Con el comienzo del partido y el pasar de los primeros minutos, el fútbol hizo su magia. 90 minutos (o 120) para convencerse de que el fútbol sudamericano es competitivo frente al europeo. Palmeiras se plantó de una manera muy reconocible para un uruguayo. Dos zagueros (Luan y Gómez) para marcar a Romelu Lukaku, un diez que bajaba a marcar a su propio córner, un punta que ilusionaba con un control a 50 metros del arco contrario y con varios rivales por superar. Y, sobre todo, los 11 jugadores en 35 metros. Despejes aplaudidos como grandes jugadas, faltas en la mitad de la cancha celebradas como tiros libres peligrosos e insultos por lo bajo cuando se intentaba salir jugando y se perdía la pelota. Primeros 45 minutos salvados con nota. En la hinchada uno que hacía rato se había sacado la remera, pero conservaba su gorro de lana, aprovechó el entretiempo para recriminarle a otro hincha de Palmeiras algunas filas más a la derecha que había que cantar más. “Tamo juntos, tamos juntos”, como respuesta que desescaló rápidamente un posible conflicto.

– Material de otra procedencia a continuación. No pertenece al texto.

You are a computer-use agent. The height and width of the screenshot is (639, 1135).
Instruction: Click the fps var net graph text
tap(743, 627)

Segundo tiempo con vaivenes emocionales, lamento ante el gol de Lukaku, celebración en cuanto se vieron las letras del VAR en la pantalla gigante previo al penal sancionado a favor de los brasileños. 90 minutos que se fueron, DJ de FIFA, animadores, parafernalia que no era comprada por la hinchada: esto es de cantar hasta quedarse ronco.

Penal en contra a falta de cinco minutos para el final. El de atrás mío se arrodilló y le dio la espalda a la cancha. Un par de filas más arriba una pareja hincha de Chelsea celebró la decisión, el vecino de banco les hizo señas a modo de advertencia. Algunos más abajo no fueron tan protocolares. Gol de Chelsea, gol de ellos. La pareja lo celebró, no fue la mejor idea. Distintas maneras de entender el fútbol, códigos que en Sudamérica jamás se romperían, nadie grita un gol en el medio de la hinchada contraria, acá pensaron que sería más Disney. Se tuvieron que ir al anillo de arriba.

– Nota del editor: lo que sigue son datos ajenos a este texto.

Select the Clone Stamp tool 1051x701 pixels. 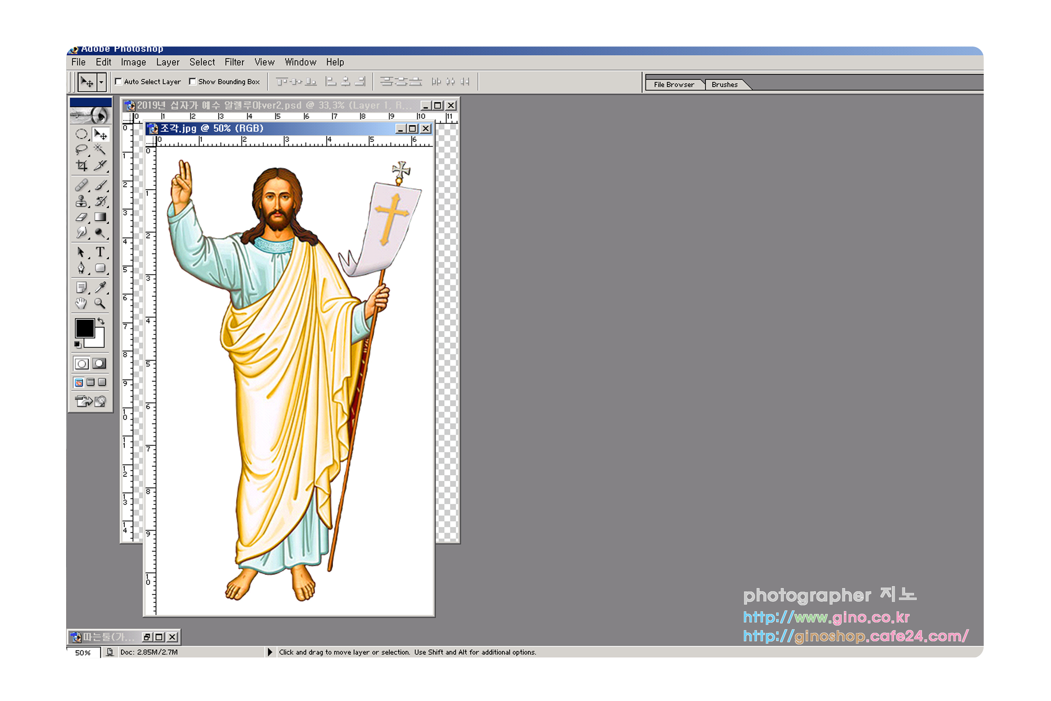coord(81,201)
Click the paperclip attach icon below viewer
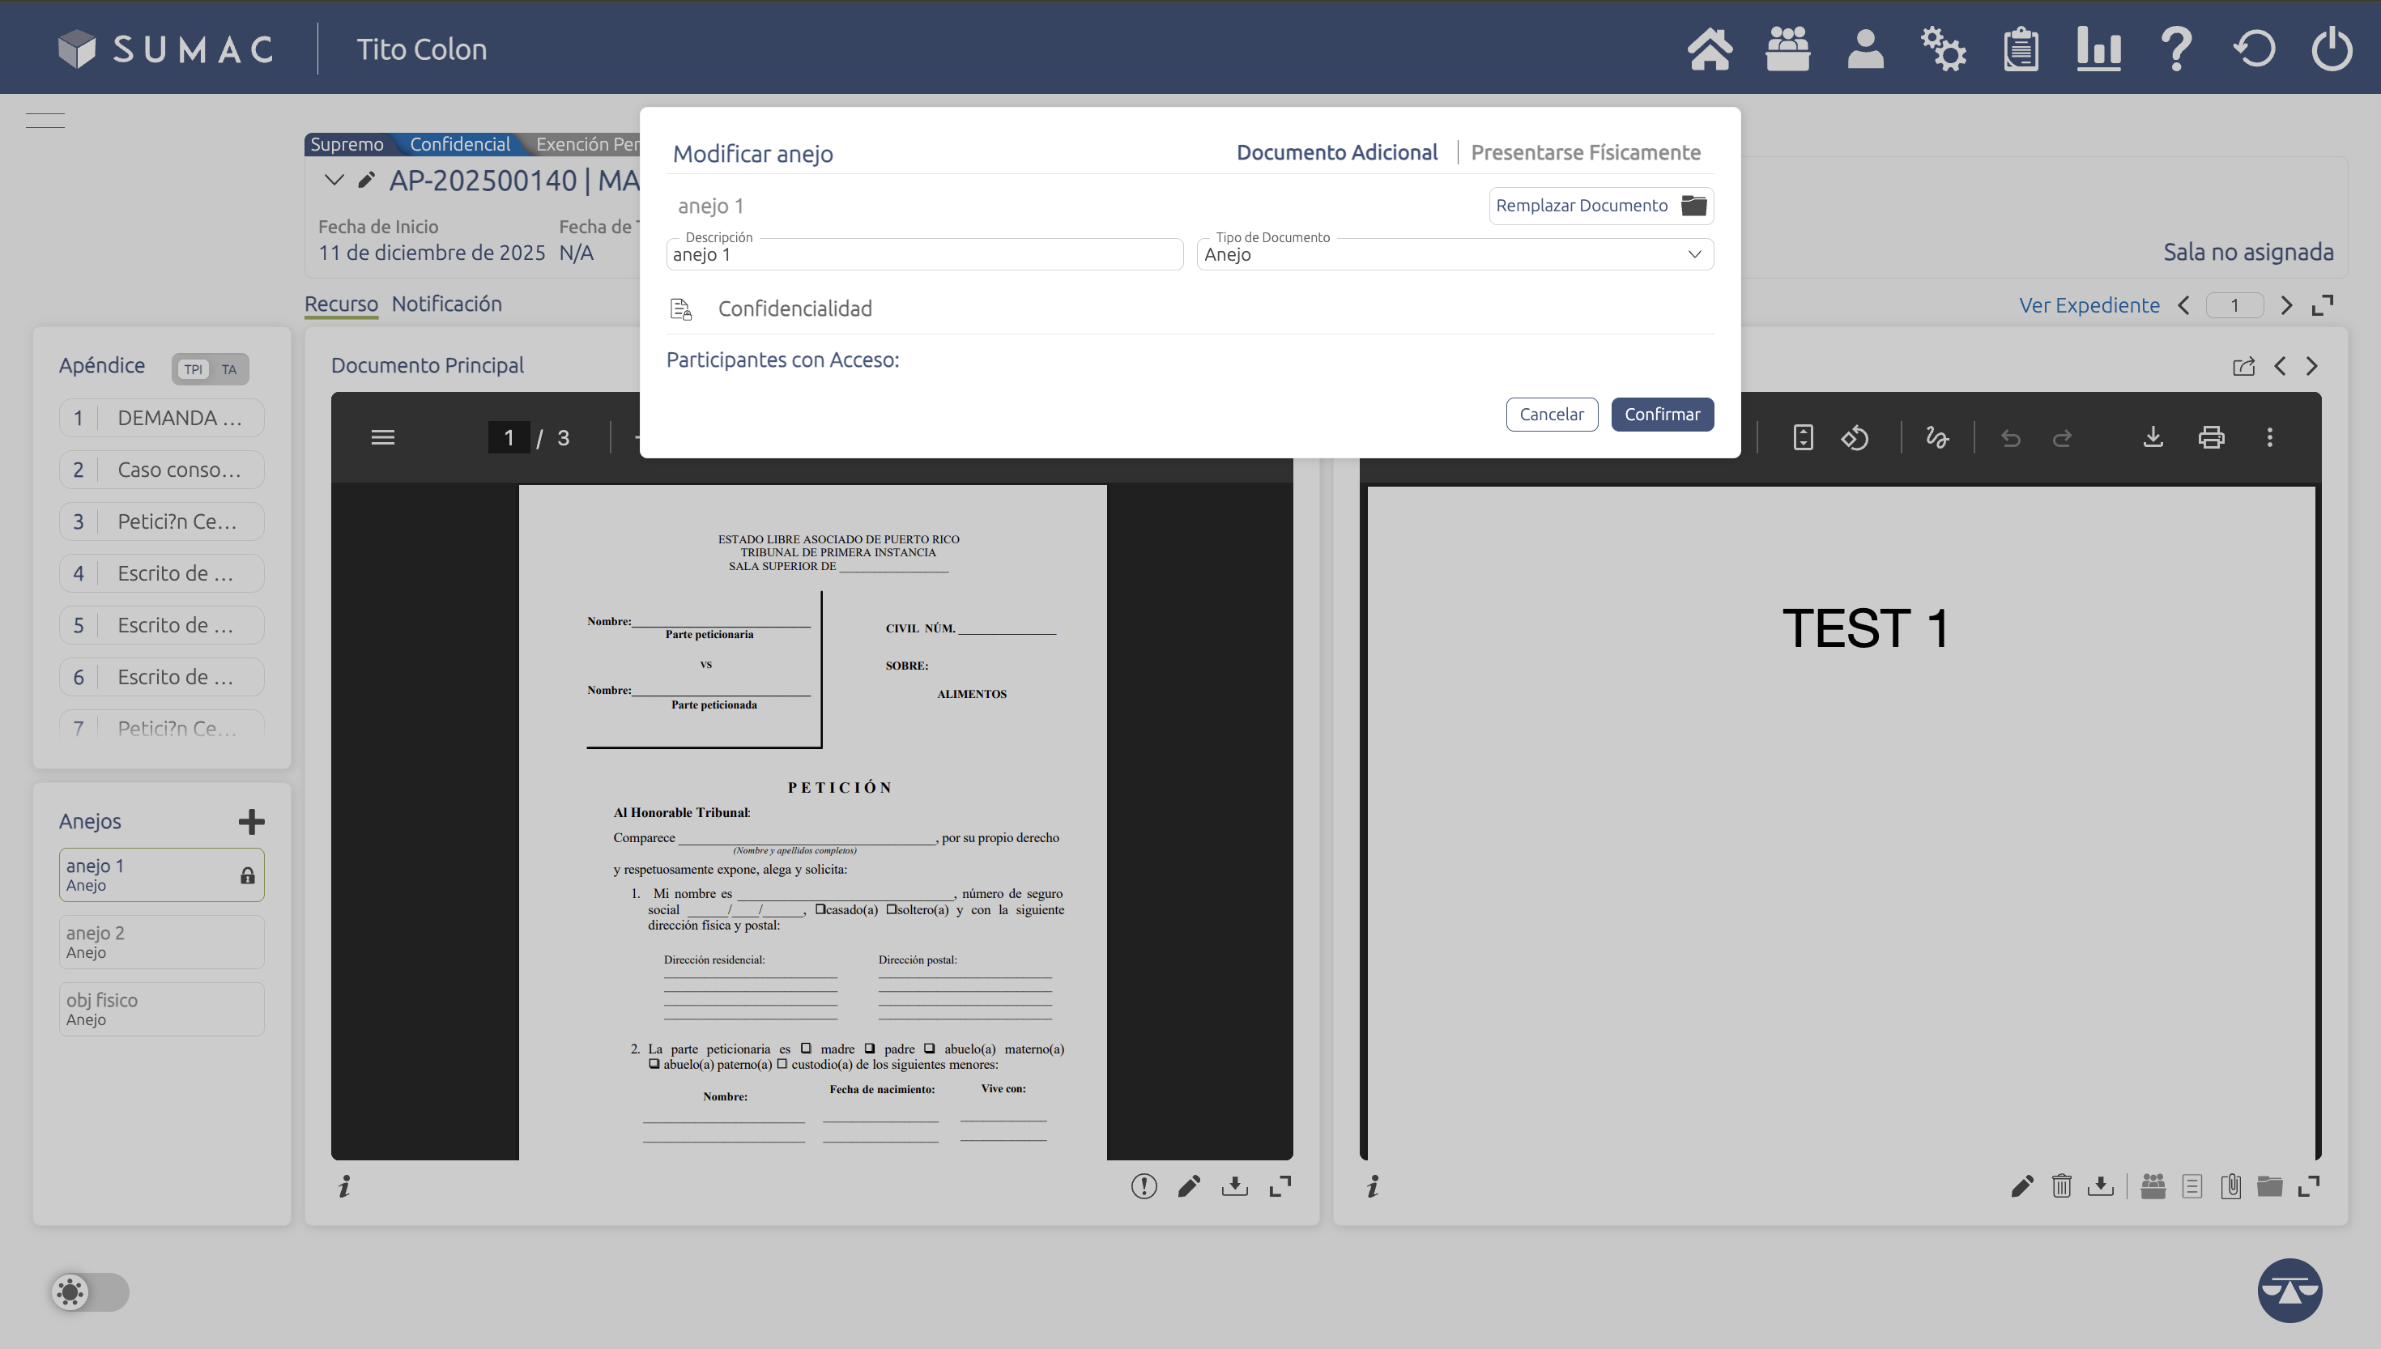Screen dimensions: 2381x1349 [2231, 1186]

Palmeiras perdió, Sudamérica perdió. Pero hubo 115 minutos en que pareció que se podía. Ya sé, las métricas dirán lo contrario: duelos ganados, posesión de pelota, posición media de los jugadores, acierto en los pases. Pero el encanto pasa por estar en el medio de una tribuna donde por un rato todos nos engañamos, y algunos dejan la garganta en el intento de convencer a los suyos. “Ambiente” le dicen en Europa, lo más identitario del fútbol sudamericano. Que de tanto mirar para allá no se nos olvide que lo popular es lo que genera esta identidad.